Review of Hospital's policy titled, "Patient Triage" on 8/10/16, dated 6/28/07 with a review date of 2015 indicated, "A three level triage system follows. This triage system should be used consistently as guidelines for the evaluation of patients presented for emergency care." The three level system includes, 'Emergent, Urgent and Non-urgent'. Patient 122 was a "Triage Level 4, Semi-Urgent." The description for semi-urgent was not included in this policy.
Review of Hospital's policy titled, "Emergency Medical Screening and Treatment" on 8/10/16, dated 7/20/16 (Superseded; 6/28/07) indicated, "It is the policy of the Hospital to ensure that all individuals presenting to the hospital or outpatient clinic for emergency services or care will receive a prompt Medical Screening Examination (MSE) sufficient to determine whether an individual has an Emergency Medical Condition (EMC). The MSE will be conducted by a physician." Under 'Procedure' A. "Upon entering into the ED, a patient requesting medical attention, will receive an Initial MSE to rule out the existence or potential existence of an EMC." Under B. "The MSE will be conducted by a physician."
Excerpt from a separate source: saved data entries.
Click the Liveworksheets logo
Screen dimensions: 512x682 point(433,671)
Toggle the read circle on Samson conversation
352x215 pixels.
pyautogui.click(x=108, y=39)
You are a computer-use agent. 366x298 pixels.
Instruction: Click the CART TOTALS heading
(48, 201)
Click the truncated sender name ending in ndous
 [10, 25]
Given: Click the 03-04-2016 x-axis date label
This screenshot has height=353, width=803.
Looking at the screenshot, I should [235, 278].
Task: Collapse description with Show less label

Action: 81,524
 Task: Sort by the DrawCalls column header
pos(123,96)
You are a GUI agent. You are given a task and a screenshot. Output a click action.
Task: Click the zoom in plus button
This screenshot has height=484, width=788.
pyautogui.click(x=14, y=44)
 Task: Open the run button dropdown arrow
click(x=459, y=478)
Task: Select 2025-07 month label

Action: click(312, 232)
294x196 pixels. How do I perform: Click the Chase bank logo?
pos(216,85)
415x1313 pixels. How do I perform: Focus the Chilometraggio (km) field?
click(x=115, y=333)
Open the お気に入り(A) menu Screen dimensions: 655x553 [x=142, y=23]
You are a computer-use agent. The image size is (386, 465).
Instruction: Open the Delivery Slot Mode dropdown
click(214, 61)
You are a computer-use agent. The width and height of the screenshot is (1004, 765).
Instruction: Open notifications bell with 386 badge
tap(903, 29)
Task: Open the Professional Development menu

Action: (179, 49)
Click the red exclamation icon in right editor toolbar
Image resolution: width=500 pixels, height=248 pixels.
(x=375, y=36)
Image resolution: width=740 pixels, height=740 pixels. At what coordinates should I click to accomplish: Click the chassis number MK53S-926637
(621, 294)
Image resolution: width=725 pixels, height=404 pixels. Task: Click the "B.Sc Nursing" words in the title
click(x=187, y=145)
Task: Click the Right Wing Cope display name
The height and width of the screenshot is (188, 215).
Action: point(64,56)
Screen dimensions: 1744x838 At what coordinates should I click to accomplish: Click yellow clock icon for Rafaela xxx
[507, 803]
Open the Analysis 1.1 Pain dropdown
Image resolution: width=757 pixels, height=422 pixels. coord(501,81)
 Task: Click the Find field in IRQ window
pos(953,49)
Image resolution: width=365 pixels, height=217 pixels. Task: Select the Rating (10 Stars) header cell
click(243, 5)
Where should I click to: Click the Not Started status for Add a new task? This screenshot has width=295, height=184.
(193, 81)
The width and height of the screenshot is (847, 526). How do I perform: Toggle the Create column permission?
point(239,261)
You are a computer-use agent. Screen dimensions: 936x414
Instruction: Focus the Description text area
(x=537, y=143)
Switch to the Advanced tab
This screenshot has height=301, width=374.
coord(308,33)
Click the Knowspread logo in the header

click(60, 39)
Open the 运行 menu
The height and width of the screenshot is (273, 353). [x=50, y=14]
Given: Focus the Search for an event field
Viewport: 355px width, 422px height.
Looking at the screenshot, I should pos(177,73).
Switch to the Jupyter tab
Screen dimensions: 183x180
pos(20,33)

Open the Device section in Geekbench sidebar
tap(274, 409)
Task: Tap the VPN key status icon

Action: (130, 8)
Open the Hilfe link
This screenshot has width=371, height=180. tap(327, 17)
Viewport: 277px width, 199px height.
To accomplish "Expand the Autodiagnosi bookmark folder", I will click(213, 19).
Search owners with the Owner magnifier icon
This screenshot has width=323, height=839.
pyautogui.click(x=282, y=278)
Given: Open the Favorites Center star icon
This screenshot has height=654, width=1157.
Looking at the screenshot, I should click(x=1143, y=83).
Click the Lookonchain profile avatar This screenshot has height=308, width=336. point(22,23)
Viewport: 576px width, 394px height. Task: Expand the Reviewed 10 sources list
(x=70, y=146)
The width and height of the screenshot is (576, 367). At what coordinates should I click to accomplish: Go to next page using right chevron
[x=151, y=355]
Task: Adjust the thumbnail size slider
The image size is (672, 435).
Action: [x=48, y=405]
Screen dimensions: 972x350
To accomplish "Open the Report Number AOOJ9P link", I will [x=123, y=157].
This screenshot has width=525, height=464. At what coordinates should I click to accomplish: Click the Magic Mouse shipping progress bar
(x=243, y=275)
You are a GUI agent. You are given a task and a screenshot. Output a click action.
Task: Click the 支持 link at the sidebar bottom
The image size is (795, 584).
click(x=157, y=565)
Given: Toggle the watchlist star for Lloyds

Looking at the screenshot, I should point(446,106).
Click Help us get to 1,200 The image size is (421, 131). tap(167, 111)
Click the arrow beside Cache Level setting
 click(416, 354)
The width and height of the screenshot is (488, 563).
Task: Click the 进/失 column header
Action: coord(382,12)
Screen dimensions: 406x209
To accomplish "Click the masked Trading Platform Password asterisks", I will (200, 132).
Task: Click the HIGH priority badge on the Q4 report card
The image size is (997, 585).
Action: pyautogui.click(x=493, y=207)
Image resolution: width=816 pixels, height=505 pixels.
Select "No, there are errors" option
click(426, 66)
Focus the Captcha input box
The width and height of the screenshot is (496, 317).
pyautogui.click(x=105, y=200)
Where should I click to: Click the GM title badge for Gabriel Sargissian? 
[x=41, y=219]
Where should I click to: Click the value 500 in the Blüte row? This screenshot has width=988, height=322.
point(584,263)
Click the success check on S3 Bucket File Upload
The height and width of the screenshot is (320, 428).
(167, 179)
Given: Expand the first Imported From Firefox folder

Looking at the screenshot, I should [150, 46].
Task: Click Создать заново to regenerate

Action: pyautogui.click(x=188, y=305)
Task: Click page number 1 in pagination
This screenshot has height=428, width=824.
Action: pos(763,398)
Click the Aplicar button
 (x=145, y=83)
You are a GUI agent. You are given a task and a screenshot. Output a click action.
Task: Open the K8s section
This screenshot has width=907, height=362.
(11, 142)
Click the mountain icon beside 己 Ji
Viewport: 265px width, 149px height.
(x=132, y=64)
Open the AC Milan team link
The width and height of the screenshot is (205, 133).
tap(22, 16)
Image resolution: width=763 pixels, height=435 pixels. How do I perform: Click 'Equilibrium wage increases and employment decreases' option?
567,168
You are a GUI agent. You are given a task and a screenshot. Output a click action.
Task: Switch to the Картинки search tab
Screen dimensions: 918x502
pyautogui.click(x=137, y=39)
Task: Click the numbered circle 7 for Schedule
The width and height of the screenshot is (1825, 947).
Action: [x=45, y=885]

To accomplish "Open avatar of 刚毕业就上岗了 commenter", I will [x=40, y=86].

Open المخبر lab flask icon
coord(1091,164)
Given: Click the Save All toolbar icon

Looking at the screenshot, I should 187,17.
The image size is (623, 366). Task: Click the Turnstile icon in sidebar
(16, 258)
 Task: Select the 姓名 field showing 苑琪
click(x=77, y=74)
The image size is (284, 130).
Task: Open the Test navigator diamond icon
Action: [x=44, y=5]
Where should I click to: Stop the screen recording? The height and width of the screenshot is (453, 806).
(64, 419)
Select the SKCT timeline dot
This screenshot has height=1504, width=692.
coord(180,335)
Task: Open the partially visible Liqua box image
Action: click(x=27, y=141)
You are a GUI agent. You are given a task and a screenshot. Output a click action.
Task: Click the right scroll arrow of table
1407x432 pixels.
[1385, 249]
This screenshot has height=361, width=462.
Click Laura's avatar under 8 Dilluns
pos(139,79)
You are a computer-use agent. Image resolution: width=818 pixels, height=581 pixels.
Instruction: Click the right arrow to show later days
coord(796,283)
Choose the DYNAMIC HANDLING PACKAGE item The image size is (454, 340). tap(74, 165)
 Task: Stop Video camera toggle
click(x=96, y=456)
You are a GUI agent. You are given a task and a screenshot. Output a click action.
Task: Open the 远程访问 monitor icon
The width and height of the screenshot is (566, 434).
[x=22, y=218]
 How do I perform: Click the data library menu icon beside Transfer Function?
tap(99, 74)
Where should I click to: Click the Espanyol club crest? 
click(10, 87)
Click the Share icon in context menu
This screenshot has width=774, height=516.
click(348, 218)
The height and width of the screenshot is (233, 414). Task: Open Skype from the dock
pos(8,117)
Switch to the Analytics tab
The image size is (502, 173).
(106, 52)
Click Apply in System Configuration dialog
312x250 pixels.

Under section F, "Should a patient refuse to consent to examination or stabilizing treatment the following steps shall be taken. 1. The provider will offer the patient further medical examination or stabilizing treatment 2. The provider informs the patients of the risks and benefits to the patient of the examination and treatment; and 3. The provider shall take all reasonable steps to secure the written informed refusal of the individual."
Review of the Hospital's policy titled, "Assessment and Evaluation of all Patients Presenting to the Emergency Room" on 8/10/16, with an effective date of 6/28/07 indicated, "... The patient will be admitted to the ER and receive further assessment to include a medical screening exam (MSE) by an ER physician...The patient will receive quality care with a minimal waiting time without regard to race, creed, color, religion, gender or ability to pay."
Patient 122 was in the ED for five hours (2:30 a.m. to 7:30 a.m.) Physician L was made aware of the patient's admission in the ED at 3 a.m. Physician L did not exam the Patient 122 nor did he give any orders during the patient's time in the ED. Physician L wrote In the ED Report- Chief Complaint: Altered mental status.